“The Last Walt” S3 / E19
- B- Community Grade
The more storylines Modern Family attempts and the more isolated they are from each other, the worse the episode generally turns out to be. This week, we have four plots, and while two of them are generated by the Dunphys dealing with the offscreen death of neighbor Walt, the other two seem to have been dropped into the mix by the random plot generator. While there’s some funny stuff scattered in all the storylines, this kind of scattershot approach isn’t where Modern Family excels, and the result is a thoroughly average half hour.
It’s possible I’m just reacting poorly to the summary dismissal from the Modern Family universe of Philip Baker Hall, living legend (and source of his fair share of last week’s hilarity). His character, Walt Kleezak, dies offscreen before the credits even start scrolling, and without a moment’s pause to grieve, Phil and Claire go straight to trying to help Luke grieve. Luke doesn’t seem to care, which worries Claire; she sets herself the task of helping him deal with his emotions. Meanwhile, Phil realizes while thinking about his old age memories that he’s done a lot more fun things with Haley than he ever did with Alex, and he sets himself the task of having adventures with daughter number two.
Luke in stoneface mode is never not funny, and the biggest laugh I had all night was when he tries to give his mother what she wants: “I feel sad… so very sad…” But the plot is complicated by Claire’s strange business of grinning maniacally when announcing someone’s death. It’s creepy enough to be rather arresting, but it adds one more dollop of whipped topping onto a sitcom sundae that’s already got too many flavors going on. My favorite of the four storylines was Phil taking Alex out, almost entirely for the rapid oscillation between anticipation and disappointment on Phil’s face. First, a seagull takes off with Walt’s dogtags before they can toss them in the ocean, leading to a rather wonderful extended shot of the two of them matter-of-factly getting back in the car. Then Phil walks into a diner, exclaiming, “You can’t expect me to see 'World’s Best Milkshake 50 Miles’ and not drive there!” only to hear immediately: “Machine’s broken.”
In completely unrelated news. Haley has decided to trick her mom and Gloria into letting her have a pool party at Gloria’s, complete with booze and makeout sessions upstairs. Her modus operandi is ambiguity: Gloria agrees if Haley can get a chaperone to whom Claire will agree, and Claire agrees that Haley’s uncle will be a fine chaperone. Of course, Haley means Uncle Manny, and the slender delight of this plotline is Manny trying to act the part: “I don’t think you’re ready up here,” tapping his head toward a young couple while barring them from the bedroom, “for what you were about to do up there.” And when Gloria comes home, he explains his efforts at keeping the party under control with “I can’t tell you how many times I turned off the bathroom light.”
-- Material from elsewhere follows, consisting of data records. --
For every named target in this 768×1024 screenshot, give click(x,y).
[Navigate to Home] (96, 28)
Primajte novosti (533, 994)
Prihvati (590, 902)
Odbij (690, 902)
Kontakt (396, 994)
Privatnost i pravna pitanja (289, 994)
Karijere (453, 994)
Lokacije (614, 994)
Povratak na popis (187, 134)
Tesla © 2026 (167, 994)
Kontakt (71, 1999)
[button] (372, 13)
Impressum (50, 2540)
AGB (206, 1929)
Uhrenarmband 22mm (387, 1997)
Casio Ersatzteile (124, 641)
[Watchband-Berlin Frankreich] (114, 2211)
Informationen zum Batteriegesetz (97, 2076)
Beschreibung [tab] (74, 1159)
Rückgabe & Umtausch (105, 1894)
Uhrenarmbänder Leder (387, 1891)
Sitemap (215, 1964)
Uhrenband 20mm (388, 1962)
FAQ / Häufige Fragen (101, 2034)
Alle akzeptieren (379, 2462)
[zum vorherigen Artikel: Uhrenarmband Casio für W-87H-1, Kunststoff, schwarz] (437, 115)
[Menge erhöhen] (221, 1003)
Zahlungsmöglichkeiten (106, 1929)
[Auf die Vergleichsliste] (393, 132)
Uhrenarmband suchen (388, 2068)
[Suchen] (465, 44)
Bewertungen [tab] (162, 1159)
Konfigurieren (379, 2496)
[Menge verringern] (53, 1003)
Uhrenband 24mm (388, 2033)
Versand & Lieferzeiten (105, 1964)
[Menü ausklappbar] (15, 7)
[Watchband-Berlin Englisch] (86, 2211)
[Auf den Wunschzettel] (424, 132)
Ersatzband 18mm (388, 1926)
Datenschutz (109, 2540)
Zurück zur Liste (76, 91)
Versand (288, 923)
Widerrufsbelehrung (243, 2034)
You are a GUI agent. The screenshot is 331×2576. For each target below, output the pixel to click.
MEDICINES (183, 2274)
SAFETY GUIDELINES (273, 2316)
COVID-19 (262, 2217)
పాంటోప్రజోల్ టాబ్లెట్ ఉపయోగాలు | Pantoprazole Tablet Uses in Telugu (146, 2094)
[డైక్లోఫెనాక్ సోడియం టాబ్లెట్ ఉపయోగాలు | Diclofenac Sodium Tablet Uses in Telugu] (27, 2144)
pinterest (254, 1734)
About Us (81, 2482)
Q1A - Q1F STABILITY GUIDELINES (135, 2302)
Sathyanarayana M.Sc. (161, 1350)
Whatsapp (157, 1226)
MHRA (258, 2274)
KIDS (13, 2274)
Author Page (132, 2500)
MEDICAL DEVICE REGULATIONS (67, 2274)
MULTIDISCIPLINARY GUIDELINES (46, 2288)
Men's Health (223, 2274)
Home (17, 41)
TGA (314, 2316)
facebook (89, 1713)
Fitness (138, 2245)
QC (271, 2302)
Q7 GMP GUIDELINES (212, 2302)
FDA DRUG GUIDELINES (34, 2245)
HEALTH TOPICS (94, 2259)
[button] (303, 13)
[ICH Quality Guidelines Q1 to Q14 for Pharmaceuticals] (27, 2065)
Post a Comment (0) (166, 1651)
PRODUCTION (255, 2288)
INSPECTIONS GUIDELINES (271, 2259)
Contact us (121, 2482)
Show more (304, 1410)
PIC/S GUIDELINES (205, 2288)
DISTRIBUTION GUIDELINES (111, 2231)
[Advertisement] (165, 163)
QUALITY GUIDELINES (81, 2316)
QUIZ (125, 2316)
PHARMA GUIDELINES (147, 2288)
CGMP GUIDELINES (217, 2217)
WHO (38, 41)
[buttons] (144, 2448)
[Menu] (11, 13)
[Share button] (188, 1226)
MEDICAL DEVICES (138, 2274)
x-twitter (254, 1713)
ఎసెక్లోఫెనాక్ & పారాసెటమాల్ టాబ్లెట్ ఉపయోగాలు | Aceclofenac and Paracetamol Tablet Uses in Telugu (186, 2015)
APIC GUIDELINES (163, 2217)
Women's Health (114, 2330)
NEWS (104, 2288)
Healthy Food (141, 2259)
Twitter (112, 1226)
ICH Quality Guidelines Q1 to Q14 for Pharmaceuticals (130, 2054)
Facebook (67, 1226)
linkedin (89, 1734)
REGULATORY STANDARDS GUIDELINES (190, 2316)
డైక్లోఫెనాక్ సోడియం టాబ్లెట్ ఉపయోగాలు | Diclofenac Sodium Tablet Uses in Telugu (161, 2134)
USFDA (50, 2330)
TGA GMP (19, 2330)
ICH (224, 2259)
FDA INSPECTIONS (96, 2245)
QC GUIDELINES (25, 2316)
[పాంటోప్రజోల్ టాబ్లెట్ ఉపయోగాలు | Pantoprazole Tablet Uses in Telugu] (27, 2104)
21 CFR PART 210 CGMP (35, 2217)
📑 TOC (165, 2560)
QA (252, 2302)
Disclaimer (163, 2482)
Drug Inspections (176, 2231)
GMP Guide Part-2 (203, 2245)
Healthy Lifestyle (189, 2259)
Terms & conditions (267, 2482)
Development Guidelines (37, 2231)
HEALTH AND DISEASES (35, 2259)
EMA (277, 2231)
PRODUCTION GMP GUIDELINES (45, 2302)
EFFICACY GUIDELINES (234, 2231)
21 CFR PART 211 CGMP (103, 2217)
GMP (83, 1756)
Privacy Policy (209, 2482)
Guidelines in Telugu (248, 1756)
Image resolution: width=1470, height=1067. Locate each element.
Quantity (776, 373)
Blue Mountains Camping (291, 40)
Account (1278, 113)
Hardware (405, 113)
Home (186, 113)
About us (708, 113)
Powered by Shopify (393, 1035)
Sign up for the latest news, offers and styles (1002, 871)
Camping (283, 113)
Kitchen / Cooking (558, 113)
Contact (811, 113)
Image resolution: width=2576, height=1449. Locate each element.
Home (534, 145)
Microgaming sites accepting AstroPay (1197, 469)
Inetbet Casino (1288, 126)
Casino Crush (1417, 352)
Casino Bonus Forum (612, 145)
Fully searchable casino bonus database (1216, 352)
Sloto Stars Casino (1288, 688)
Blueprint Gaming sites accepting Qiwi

And in the world of underutlized awesome guest stars, Philip Baker Hall has been superceded by Barry Corbin. (Or maybe there’s a rider on one of their contracts that they can never play concurrently-living characters in the same television show.) Corbin is Merle, Cam’s rancher dad who's come to visit, and it turns out that he and Jay don’t like each other. Merle thinks Jay “gives me this cranky look” every time he tries to be nice, and Jay fumes when Merle treats Mitchell as the wife in the relationship. Now this is a modern family dynamic worth exploring, and this storyline is full of little touches that reveal exactly what Mitchell doesn’t notice but sets Jay off—letting Mitchell clear dishes while Cam sticks around for man talk, giving the couple his-and-hers watches, pointing out Mitchell’s girlish giggle. When Merle confesses to Jay that “it makes me feel a tiny bit better to think that the person he’s spending the rest of his life with is a tiny bit of a woman,” it’s not just Corbin’s drawling delivery that makes the line special. This is a well-written and well-conceived situation.
Too bad it has to elbow for room with so many other ideas and characters in far-flung storylines. Sometimes when you overstuff an episode, you end up with less than the sum of the parts. That’s a shame when some of the parts are really good, and others could have been, with more time and a bigger spotlight.
- Phil’s version of letting Luke know about Walt by easy stages is classic: “Next day, they’re trying an experimental drug, fingers crossed; next day, body rejects it, coma.”
- Luke takes an entirely pragmatic approach to Walt’s death: “He said I could take one thing after he died. I wish he’d said two things. I’d have taken that phone with the big buttons.”
- Gloria is sidelined in this episode, but damned if Sofia Vergara doesn’t find a way to steal the scene while she and Lily are building with blocks. Responding to Merle’s assertion that kids love to destroy things, she counters with a Manny story: “I would make the buildings, and he would inspect them, and if they weren’t up to code—ay ay ay, the paperwork!”
- Can I get an animated .gif of Phil tossing napkins in the general direction of upchucking Alex while trying not to succumb himself?